One fact that I have stated continually over the years is that no mainstream authentication method (consumer or enterprise) is bulletproof. Even the PKI solution Tim touts is problematic, and I don't agree with his assessment that it will solve the consumer authentication problem. It's clear from talking to the world's largest financial institutions that most FIs are not prepared to deploy a full-blown client and/or hardware solution - U.S. consumers don't want them (note: the recent VeriSign/eBay announcement is not a bellwether for general consumer usage), and the FIs are unprepared for the onslaught of help desk calls. But, let's assume for the sake of argument that FIs could deploy smart cards on a large scale.
Smart cards offer a highly tamper-resistant storage mechanism for private keys. Most people would agree that smart cards are the most mainstream secure storage mechanism for private keys (after all, the deployment of HSMs to end users is impractical, right?). I like the technology for the right use cases, and I think it is perhaps the best authenticator available from a security perspective (provided, as with any authentication technology, that the identity proofing is done correctly).
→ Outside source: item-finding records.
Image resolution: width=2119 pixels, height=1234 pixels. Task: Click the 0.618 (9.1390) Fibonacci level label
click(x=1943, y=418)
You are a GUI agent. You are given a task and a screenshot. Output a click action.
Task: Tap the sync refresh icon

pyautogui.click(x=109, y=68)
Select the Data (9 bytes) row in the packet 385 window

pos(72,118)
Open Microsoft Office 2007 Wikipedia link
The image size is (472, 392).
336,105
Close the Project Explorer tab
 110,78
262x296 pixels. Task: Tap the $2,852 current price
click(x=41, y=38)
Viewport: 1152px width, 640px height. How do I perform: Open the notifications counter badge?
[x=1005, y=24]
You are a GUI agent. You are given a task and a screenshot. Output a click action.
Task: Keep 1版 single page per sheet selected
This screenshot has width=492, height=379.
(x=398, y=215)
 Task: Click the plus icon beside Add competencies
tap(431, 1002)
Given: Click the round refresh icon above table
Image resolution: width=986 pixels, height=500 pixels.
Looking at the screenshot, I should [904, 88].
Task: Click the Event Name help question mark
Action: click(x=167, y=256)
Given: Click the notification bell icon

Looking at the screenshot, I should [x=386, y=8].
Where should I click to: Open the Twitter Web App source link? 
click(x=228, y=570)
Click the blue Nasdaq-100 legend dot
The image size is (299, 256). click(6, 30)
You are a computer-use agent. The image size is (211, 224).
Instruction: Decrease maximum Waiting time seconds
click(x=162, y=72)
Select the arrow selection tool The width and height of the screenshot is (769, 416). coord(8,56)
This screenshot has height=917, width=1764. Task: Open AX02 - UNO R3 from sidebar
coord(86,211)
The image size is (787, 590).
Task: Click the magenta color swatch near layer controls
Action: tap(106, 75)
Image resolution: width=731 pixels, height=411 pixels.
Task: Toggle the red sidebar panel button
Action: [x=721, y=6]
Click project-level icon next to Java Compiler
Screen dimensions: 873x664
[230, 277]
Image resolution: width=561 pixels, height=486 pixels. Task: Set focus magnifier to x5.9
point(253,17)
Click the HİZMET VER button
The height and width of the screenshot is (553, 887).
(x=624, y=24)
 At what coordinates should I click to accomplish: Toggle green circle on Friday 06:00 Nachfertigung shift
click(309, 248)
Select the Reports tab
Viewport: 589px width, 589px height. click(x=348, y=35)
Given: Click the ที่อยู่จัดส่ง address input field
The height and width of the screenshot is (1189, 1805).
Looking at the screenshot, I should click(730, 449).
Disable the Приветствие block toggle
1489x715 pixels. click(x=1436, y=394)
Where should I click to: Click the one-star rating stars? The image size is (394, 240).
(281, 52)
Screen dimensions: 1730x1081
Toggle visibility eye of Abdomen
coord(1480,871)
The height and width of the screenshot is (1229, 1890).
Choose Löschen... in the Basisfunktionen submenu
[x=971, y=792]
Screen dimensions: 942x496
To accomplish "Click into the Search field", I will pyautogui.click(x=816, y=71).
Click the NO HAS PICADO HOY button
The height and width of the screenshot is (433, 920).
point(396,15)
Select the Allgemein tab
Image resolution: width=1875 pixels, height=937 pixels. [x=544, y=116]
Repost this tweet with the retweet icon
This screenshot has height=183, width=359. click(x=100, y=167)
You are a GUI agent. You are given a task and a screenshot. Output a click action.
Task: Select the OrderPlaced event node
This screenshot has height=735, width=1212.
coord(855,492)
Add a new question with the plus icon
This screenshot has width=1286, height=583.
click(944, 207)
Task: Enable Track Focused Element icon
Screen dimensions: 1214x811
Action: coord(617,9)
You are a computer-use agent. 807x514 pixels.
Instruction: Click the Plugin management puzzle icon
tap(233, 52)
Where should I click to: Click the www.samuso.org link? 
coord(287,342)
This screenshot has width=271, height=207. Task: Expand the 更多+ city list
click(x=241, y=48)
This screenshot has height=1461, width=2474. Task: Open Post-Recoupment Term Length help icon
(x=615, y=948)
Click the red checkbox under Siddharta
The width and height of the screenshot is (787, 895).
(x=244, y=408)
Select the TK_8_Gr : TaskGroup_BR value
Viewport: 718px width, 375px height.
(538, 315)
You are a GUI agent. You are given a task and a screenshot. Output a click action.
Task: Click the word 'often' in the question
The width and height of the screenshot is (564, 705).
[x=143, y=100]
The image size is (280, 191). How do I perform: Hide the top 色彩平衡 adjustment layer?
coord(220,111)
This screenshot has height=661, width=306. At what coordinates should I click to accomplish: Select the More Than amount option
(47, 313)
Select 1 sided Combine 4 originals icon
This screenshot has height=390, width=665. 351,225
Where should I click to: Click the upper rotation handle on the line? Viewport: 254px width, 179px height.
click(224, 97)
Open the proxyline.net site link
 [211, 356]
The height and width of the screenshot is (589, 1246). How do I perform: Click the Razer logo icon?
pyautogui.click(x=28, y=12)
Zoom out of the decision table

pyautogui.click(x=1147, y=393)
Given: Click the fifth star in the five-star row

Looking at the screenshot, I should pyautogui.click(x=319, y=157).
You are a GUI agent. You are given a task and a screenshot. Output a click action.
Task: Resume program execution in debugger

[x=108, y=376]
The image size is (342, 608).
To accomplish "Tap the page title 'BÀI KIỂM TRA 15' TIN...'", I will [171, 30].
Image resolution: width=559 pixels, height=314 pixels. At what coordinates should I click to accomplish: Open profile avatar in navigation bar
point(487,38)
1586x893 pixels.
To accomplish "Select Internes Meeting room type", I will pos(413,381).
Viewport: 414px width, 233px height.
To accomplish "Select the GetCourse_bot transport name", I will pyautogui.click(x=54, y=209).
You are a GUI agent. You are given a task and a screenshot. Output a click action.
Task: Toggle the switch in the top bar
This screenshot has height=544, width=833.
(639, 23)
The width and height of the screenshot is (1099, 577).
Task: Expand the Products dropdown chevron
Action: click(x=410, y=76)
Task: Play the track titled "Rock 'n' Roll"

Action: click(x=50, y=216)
But even smart cards are subject to attack. Let's say that the client middleware is configured to authenticate the user once via PIN (or biometric), then enable continual access to the private key. User malware can send data down to the smart card for signing by the private key, but the user would never know. Let's kick it up a notch - let's make the user enter the PIN every time a signing function is required (ignoring usability implications). Malware could send down data to the card for signature that is different from what the user is expecting to sign.
Software-based PKI solutions overcome some of the smart card deployment concerns, but they are not as secure as smart cards and are subject to similar attacks as the one Tim specifies for typing biometrics.
Another fact that I have also stated over the years is that authentication solutions must be layered to provide an adequate level of identity assurance that is required for the application. This is why you are seeing the FIs overlay risk analytic engines on top of primary authentication mechanisms. No one technology will do the trick. I’m not summarily dismissing either the typing biometric or PKI technologies. To suggest however, that PKI will solve the consumer authentication problem is disingenuous.